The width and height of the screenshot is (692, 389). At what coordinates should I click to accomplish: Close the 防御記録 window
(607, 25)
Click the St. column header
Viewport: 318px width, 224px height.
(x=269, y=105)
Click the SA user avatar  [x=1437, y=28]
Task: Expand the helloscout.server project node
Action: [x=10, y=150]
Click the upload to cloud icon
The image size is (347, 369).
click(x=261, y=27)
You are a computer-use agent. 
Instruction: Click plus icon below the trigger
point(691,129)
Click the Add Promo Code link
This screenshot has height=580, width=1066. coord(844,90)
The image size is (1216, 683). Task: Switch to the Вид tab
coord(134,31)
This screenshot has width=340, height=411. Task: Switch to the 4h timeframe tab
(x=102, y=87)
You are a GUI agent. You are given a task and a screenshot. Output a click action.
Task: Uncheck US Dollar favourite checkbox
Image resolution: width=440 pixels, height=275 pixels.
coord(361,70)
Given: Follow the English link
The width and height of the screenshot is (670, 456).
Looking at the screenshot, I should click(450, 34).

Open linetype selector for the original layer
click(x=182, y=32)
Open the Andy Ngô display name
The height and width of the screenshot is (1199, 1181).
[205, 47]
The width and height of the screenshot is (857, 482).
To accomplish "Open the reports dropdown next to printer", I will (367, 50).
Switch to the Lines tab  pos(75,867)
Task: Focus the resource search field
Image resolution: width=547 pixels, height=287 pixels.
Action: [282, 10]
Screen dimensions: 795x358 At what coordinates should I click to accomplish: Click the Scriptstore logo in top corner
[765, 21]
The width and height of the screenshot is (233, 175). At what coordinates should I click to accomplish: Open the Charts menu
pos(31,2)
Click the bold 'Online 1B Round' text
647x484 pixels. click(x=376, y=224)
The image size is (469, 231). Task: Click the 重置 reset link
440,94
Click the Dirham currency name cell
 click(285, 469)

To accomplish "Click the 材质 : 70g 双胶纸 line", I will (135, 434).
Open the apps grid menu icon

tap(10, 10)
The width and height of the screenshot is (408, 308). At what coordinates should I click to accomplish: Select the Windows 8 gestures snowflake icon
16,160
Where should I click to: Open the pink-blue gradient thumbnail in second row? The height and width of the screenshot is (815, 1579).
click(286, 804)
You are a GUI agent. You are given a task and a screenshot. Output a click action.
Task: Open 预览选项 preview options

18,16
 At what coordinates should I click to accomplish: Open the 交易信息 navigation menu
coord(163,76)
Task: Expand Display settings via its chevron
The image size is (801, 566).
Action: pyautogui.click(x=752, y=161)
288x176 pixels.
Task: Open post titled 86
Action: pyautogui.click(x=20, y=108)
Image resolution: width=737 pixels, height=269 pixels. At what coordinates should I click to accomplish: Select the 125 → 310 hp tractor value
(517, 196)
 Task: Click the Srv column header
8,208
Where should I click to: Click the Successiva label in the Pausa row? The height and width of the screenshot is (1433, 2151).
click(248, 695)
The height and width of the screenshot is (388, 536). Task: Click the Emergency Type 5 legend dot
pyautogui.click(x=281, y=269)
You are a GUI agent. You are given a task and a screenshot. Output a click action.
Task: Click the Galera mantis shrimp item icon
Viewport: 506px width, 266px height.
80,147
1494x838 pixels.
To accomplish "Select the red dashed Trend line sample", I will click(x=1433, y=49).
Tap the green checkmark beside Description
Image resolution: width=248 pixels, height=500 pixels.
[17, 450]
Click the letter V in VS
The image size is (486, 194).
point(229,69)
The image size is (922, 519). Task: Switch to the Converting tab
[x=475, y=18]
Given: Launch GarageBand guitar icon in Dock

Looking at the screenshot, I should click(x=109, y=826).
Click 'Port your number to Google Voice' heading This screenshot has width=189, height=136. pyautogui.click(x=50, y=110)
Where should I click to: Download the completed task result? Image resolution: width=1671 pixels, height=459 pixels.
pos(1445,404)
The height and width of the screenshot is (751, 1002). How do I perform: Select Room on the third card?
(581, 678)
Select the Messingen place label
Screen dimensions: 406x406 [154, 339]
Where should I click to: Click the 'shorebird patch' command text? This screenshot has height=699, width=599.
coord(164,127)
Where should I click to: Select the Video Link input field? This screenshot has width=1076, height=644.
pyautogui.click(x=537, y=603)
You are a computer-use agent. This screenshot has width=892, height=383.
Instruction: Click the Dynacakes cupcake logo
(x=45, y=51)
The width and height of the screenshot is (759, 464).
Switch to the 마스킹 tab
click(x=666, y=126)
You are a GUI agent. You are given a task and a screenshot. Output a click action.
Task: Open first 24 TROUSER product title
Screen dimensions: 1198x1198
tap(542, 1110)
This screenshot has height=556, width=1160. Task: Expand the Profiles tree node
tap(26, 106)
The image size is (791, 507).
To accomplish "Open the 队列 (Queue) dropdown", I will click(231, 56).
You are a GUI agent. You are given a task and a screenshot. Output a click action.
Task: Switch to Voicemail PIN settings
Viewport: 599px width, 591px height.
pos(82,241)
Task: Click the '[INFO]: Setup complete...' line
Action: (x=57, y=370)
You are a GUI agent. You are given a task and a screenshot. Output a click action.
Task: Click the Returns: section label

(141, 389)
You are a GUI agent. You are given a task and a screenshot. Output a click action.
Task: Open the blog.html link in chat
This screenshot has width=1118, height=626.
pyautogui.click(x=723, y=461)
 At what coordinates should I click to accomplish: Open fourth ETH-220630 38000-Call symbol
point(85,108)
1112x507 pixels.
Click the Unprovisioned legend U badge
──────────────────────────────
**TO DO:** Extract the listing above line by line. Reproduce every line verbatim and keep the original order.

**SOLUTION FOR THIS PROBLEM:**
The width and height of the screenshot is (692, 389). At what coordinates should I click to accomplish: Close the 防御記録 window
(607, 25)
Click the St. column header
Viewport: 318px width, 224px height.
(x=269, y=105)
Click the SA user avatar  [x=1437, y=28]
Task: Expand the helloscout.server project node
Action: [x=10, y=150]
Click the upload to cloud icon
The image size is (347, 369).
click(x=261, y=27)
You are a computer-use agent. 
Instruction: Click plus icon below the trigger
point(691,129)
Click the Add Promo Code link
This screenshot has height=580, width=1066. coord(844,90)
The image size is (1216, 683). Task: Switch to the Вид tab
coord(134,31)
This screenshot has width=340, height=411. Task: Switch to the 4h timeframe tab
(x=102, y=87)
You are a GUI agent. You are given a task and a screenshot. Output a click action.
Task: Uncheck US Dollar favourite checkbox
Image resolution: width=440 pixels, height=275 pixels.
coord(361,70)
Given: Follow the English link
The width and height of the screenshot is (670, 456).
Looking at the screenshot, I should click(450, 34).

Open linetype selector for the original layer
click(x=182, y=32)
Open the Andy Ngô display name
The height and width of the screenshot is (1199, 1181).
[205, 47]
The width and height of the screenshot is (857, 482).
To accomplish "Open the reports dropdown next to printer", I will (367, 50).
Switch to the Lines tab  pos(75,867)
Task: Focus the resource search field
Image resolution: width=547 pixels, height=287 pixels.
Action: [282, 10]
Screen dimensions: 795x358 At what coordinates should I click to accomplish: Click the Scriptstore logo in top corner
[765, 21]
The width and height of the screenshot is (233, 175). At what coordinates should I click to accomplish: Open the Charts menu
pos(31,2)
Click the bold 'Online 1B Round' text
647x484 pixels. click(x=376, y=224)
The image size is (469, 231). Task: Click the 重置 reset link
440,94
Click the Dirham currency name cell
 click(285, 469)

To accomplish "Click the 材质 : 70g 双胶纸 line", I will (135, 434).
Open the apps grid menu icon

tap(10, 10)
The width and height of the screenshot is (408, 308). At what coordinates should I click to accomplish: Select the Windows 8 gestures snowflake icon
16,160
Where should I click to: Open the pink-blue gradient thumbnail in second row? The height and width of the screenshot is (815, 1579).
click(286, 804)
You are a GUI agent. You are given a task and a screenshot. Output a click action.
Task: Open 预览选项 preview options

18,16
 At what coordinates should I click to accomplish: Open the 交易信息 navigation menu
coord(163,76)
Task: Expand Display settings via its chevron
The image size is (801, 566).
Action: pyautogui.click(x=752, y=161)
288x176 pixels.
Task: Open post titled 86
Action: pyautogui.click(x=20, y=108)
Image resolution: width=737 pixels, height=269 pixels. At what coordinates should I click to accomplish: Select the 125 → 310 hp tractor value
(517, 196)
 Task: Click the Srv column header
8,208
Where should I click to: Click the Successiva label in the Pausa row? The height and width of the screenshot is (1433, 2151).
click(248, 695)
The height and width of the screenshot is (388, 536). Task: Click the Emergency Type 5 legend dot
pyautogui.click(x=281, y=269)
You are a GUI agent. You are given a task and a screenshot. Output a click action.
Task: Click the Galera mantis shrimp item icon
Viewport: 506px width, 266px height.
80,147
1494x838 pixels.
To accomplish "Select the red dashed Trend line sample", I will click(x=1433, y=49).
Tap the green checkmark beside Description
Image resolution: width=248 pixels, height=500 pixels.
[17, 450]
Click the letter V in VS
The image size is (486, 194).
point(229,69)
The image size is (922, 519). Task: Switch to the Converting tab
[x=475, y=18]
Given: Launch GarageBand guitar icon in Dock

Looking at the screenshot, I should click(x=109, y=826).
Click 'Port your number to Google Voice' heading This screenshot has width=189, height=136. pyautogui.click(x=50, y=110)
Where should I click to: Download the completed task result? Image resolution: width=1671 pixels, height=459 pixels.
pos(1445,404)
The height and width of the screenshot is (751, 1002). How do I perform: Select Room on the third card?
(581, 678)
Select the Messingen place label
Screen dimensions: 406x406 [154, 339]
Where should I click to: Click the 'shorebird patch' command text? This screenshot has height=699, width=599.
coord(164,127)
Where should I click to: Select the Video Link input field? This screenshot has width=1076, height=644.
pyautogui.click(x=537, y=603)
You are a computer-use agent. This screenshot has width=892, height=383.
Instruction: Click the Dynacakes cupcake logo
(x=45, y=51)
The width and height of the screenshot is (759, 464).
Switch to the 마스킹 tab
click(x=666, y=126)
You are a GUI agent. You are given a task and a screenshot. Output a click action.
Task: Open first 24 TROUSER product title
Screen dimensions: 1198x1198
tap(542, 1110)
This screenshot has height=556, width=1160. Task: Expand the Profiles tree node
tap(26, 106)
The image size is (791, 507).
To accomplish "Open the 队列 (Queue) dropdown", I will click(231, 56).
You are a GUI agent. You are given a task and a screenshot. Output a click action.
Task: Switch to Voicemail PIN settings
Viewport: 599px width, 591px height.
pos(82,241)
Task: Click the '[INFO]: Setup complete...' line
Action: (x=57, y=370)
You are a GUI agent. You are given a task and a screenshot. Output a click action.
Task: Click the Returns: section label

(141, 389)
You are a GUI agent. You are given a task and a screenshot. Output a click action.
Task: Open the blog.html link in chat
This screenshot has width=1118, height=626.
pyautogui.click(x=723, y=461)
 At what coordinates should I click to accomplish: Open fourth ETH-220630 38000-Call symbol
point(85,108)
1112x507 pixels.
Click the Unprovisioned legend U badge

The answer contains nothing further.